コロナ禍のため自粛が長引き、自宅で心の休まりどころと言えばレスキューした小型プードルです。自分にとっては2匹目の雄犬となりますが、優しい犬ですが一歩外に出ると献身的に自分を必死に守ってくれます。男性に虐待されて家族から捨てられた過去があるのに、今では警戒心もとれ私を信頼してくれています。
動物と人間の関係は言葉に表せない部分も多くあり、野生の鹿の親子であればなおさら、子供を危険な場所にさらしてはいけないという母性本能が強くなり警戒心が一層高くなります。
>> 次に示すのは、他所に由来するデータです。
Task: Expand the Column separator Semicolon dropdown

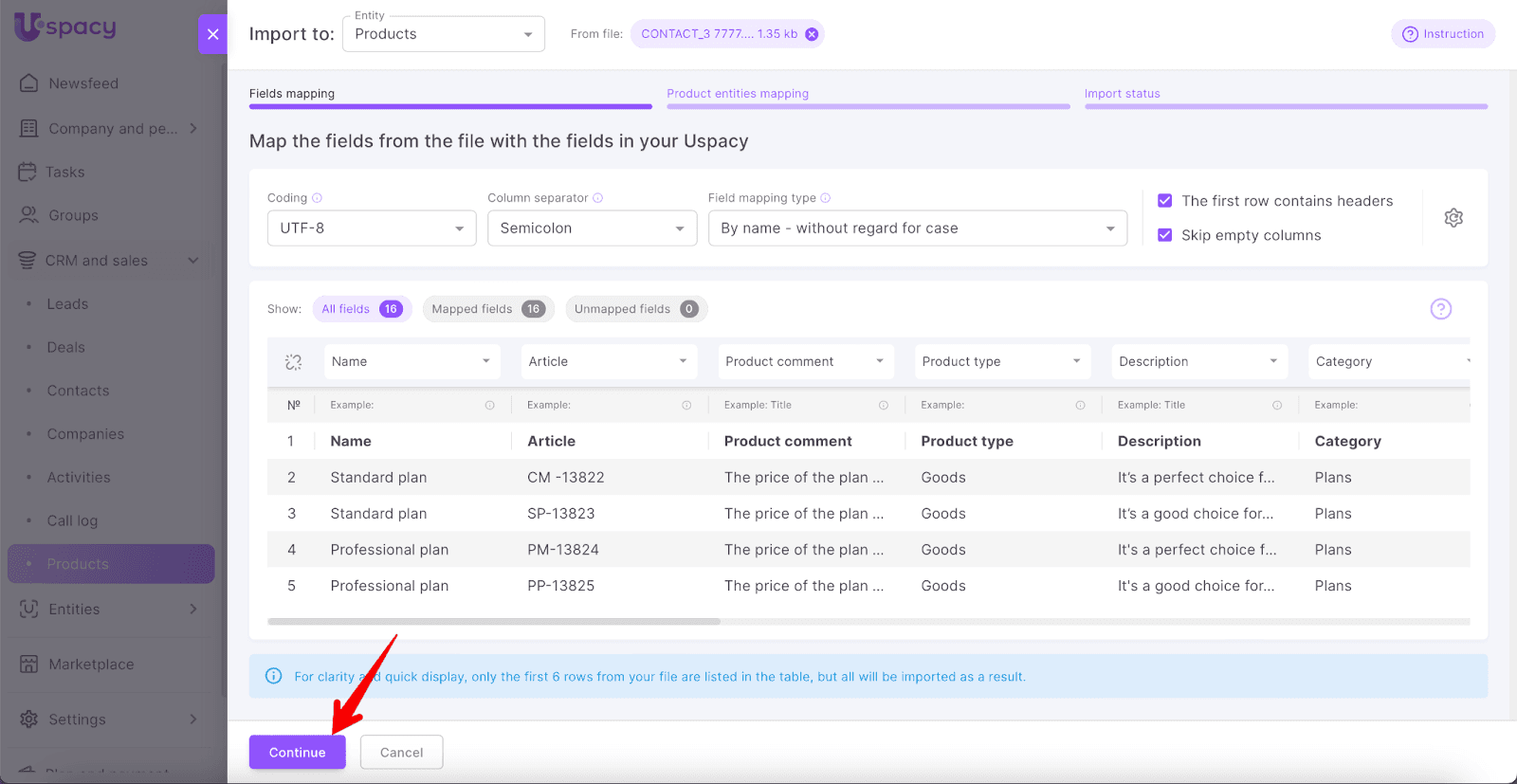Action: point(592,228)
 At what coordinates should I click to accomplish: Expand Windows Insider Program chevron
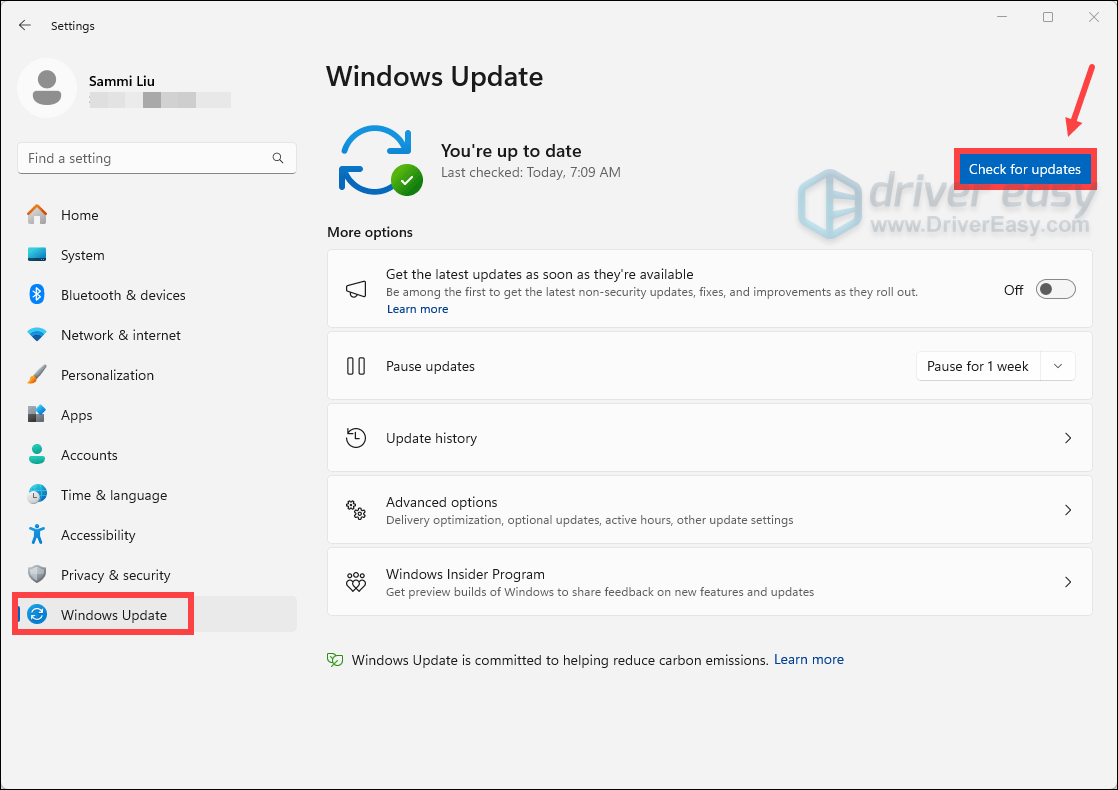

同じ場所で人間に見られていることは感じているはずなのに授乳を中断しない母鹿、見ている人間は鹿の親子に危害を加えることはないということを悟ったのでしょう。作者と目が合っても授乳を継続する母鹿の強さと人間をへの信頼に心が和まされました。
(原歌)立ちしまま授乳をしゐる母鹿の目と裏庭の吾の目が合ひぬ
(北里)警戒心の強い野生の動物が人間の目の前で授乳をするというのは、めったに見られない光景かと思います。鹿は人間に見つかっても直ぐには授乳を止めなかったのでしょうか。それともすぐその場を去ったのでしょうか。目が合ったという一瞬を切り取っていて臨場感がありますね。その後の情報が入るとその場の緊張感がさらに伝わるように思います。(千代:歌は一旦作者を離れたら、後は読者のものになる、ということが言われています。その歌はもちろんある程度熟練した歌でしょうが、歌には想像の余地が必要かと思います。31文字ではもちろんすべて言い尽くせませんので、読者も想像を駆使して読まなければならないと思います。想像の余地のない歌は面白みがないのではないでしょうか?・・・と言いつつ、この鹿は毎日家の周りに子供二匹を連れてやってきます。私の書斎の窓の前にある小さな空き地は昼寝の場所になっているらしく、そこにどっかりと親子だ座り込みます。鹿の去った後には、ウサギやらリスやらが来て遊びます。長い間私は見惚れています。この日は、パティオの椅子に座っていた私にしばらく気付かなかったのでしょうね、突然気付いたようですが、動かないまま授乳続けていました)
(白樺)一瞬のほほえましい状況の切り取りでよいと思います。鹿と人間、母親同士で心が通い合ったのかもしれませんね。裏庭に作者が居て鹿も裏庭に居たのでしょうか。
(深沢)吾が は省いても良いと思います。目と目が合った時間とか場所を入れても良いのではないでしょうか。自然に囲まれていて羨ましい限りです。(千代:ここは工夫したところで、“裏庭の吾の目”というところ、吾は省けません。こう表現することで、鹿が人家の近く、あるいは裏庭で授乳している、ということを読者が理解できると思います。)